On one such afternoon, my father, God bless him,
stumbled his drowsy, fully nude carcass into the living room. He stood
there, dick swinging and clearly wondering why anyone would have the
gall to come into his house and be so clearly dismayed by his presence,
only to quickly stop caring before moving to the kitchen to prepare a
sandwich before returning to bed. As this happened, I could see the
relief wash over my mother as one embarrassment was traded for another,
one that she ultimately found to be less mortifying.
III
A few years after my father found himself in the icy cold grip of
smokeless tobacco, my adored brother, nine years my senior, was sucked
in by its siren call. I know not the details of how exactly he was
lured; presumably he was beguiled by exotic women with tales of
adventures on the high seas. All I know for sure is that all of his
friends were doing it too, and as they stood around the kitchen
shucking crawdads, cracking jokes, and periodically angling their chins
towards the sink before letting fly with a stream of brown saliva, they
cut a pretty striking figure. These were young men, after all, in top
physical form, athletes every one, coming of age right before my very
eyes.
I dare say I wasn’t the only one who noticed. My
parents, of course, feigned disapproval, but couldn’t hide their
pleasure over what a fine example of “one of the guys” their boy was
turning out to be. Before long my dad even “stopped noticing” when a
can of Copenhagen disappeared from his stockpile. Boys will be boys, as
they say, and there just ain’t a damn thing anybody is going to do
about it.
IV
I was nine, maybe ten years old when I took my first dip of the
Copenhagen. I was taking a rest on the back of a trailer with a friend
after we had peeled off a load of hay when my dad walked over, took a
chew and held out the can to us. He asked us if we wanted to try it,
something he had asked me several times before and I had always
declined. My friend, however, was much bolder than I and he jumped at
the chance, which meant that I had to do likewise.
We each
took little tiny pinches of the vile concoction and shoved them into
our bottom lips; we knew better than that “cheek and gum” jazz passed
off on the television. We sat there for several minutes, spitting to
excess, before I turned to my friend and said, as if I had chestnuts in
my cheeks, “This is kind of burning my lip.” My friend emphatically
agreed and we both rushed to rid ourselves of the terrible burden,
fighting over who would be the first to take the hose, fresh from the
horse trough, and shove it in their mouth. Afterwards, my dad tells us
that we now know what chewing is all about, and that it ain’t no good,
so we don’t need to bother ever doing it again.
V
The day after my father taught us a lesson we won’t soons be
forgetting, my friend and I found ourselves digging through the
garbage. We had hatched a nefarious plot that involved us collecting
the leftovers from all the discarded cans and placing them into one can
where our grubby little fingers would be able to pull out large enough
amount to satisfy our burgeoning jones.
This became the
first of many times I plumbed the depths of treachery to satisfy the
addiction that would ultimately take my life. Most of the time all it
took was a nervously delivered assurance to the clerk that the tobacco
I was purchasing was for my father, certainly not myself, as I was much
too young to be encumbered with such a miserable habit. Sometimes,
however, I found myself lacking either a sympathetic clerk or currency.

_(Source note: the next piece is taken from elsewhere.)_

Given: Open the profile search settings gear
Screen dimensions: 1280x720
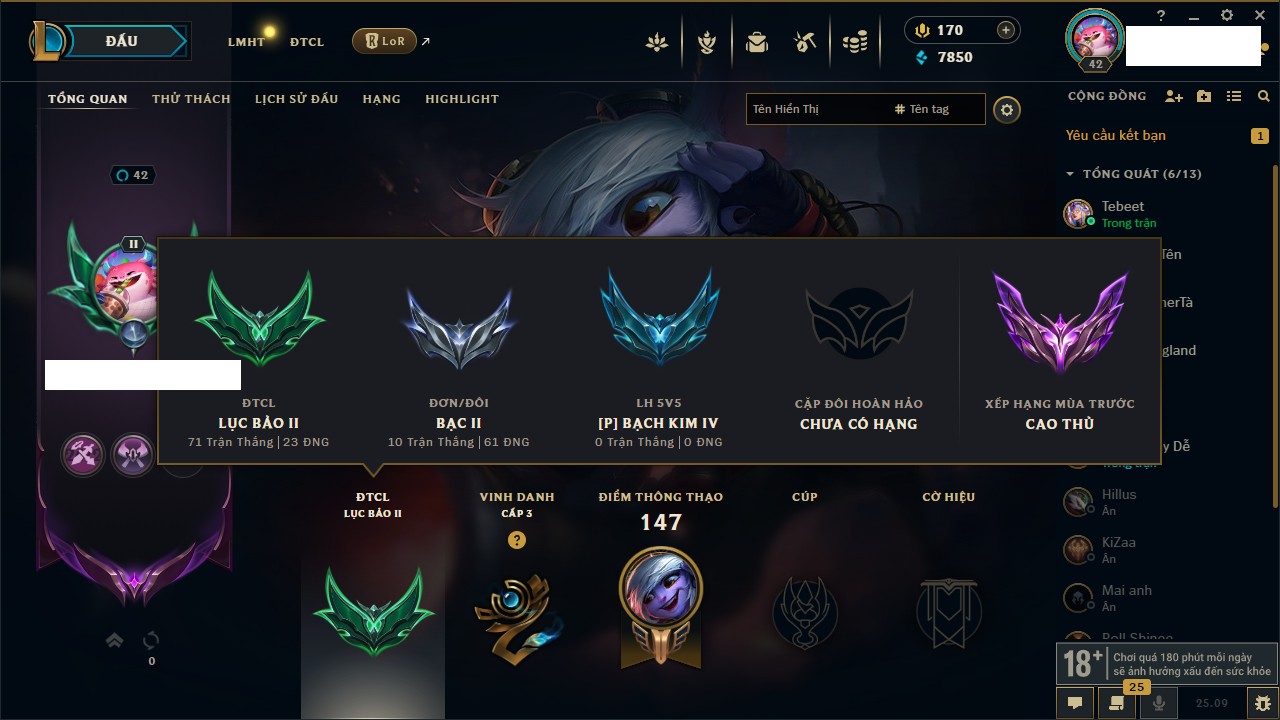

In these times I would have no choice but to find a store that
foolishly left the tobacco in an accessible location, usually a grocery
store, grab a can or pouch of whatever was least conspicuous, shove it
down my pants and walk out of the store.
It is only
because so much time has passed, because I can now look back and write
off my past misdeeds as youthful indiscretions, it is for this reason
alone that I can relay the tales of a wayward child without buckling
under the shame of my transgressions. However, I sunk even lower in my
depravity; I stole from my father.
I thought myself
clever, at the time, for discovering that I could use a steak knife to
separate the label of the Copenhagen can from the lid without breaking
the label. This allowed me to remove the top from all of my dad’s cans,
take out a dip, put the lid back on and put the can back into storage
without him being any the wiser. He never did figure out my little
trick, or if he did he never let on, but things came to a head one
morning after I had accidentally replaced one of his cans with one of
mine and he noticed the different date stamps. After that, I only used
the steak knife trick when I was completely out of my own chew.
VI
On my eighteenth birthday I started working at the paper mill with
my dad. I started on the graveyard shift working on the machine with my
dad, so the afternoon before our first night together he hands me
thirty bucks and say, “why don’t you pick us up some Copenhagen on your
way into work.” From that point on I always had unrestricted access to
my dad’s stockpile of Copenhagen. Occasionally I would foot the bill to
replenish the horde, but mostly he paid for it, and most importantly, I
no longer had to fear his disapproval for chewing.
The
amount of chew I used increased gradually through middle school and
high school to the point that I was going through a can every two or
three days by the time I graduated. Once I turned eighteen and had both
my father and the law on my side, I rapidly increased my intake,
plateauing at just over one can per day. I chewed whenever possible,
only stopping when I was eating, sleeping, or making time with a sweet,
sweet young lady. Eventually even these activities began to be pushed
aside in favor of Copenhagen.
It started with skipping
breakfast every once in a while. I didn’t think much of it, I mean,
everybody misses a meal here and there, we’re busy, important people,
right? Next thing you know I was waking up in the middle of the night
with moist brown stains on my pillow and grains of Copenhagen embedded
in my lips as I had “forgotten” to spit out my chew before falling
asleep. Once again, it seemed innocent enough, I had fallen asleep
wearing shoes before, it didn’t mean I had a shoe problem, right?
It
wasn’t until I started getting slapped in the face because I had
forgotten to spit out my chew before laying a big sloppy wet one on
some pretty young thing that I realized that maybe there was a problem.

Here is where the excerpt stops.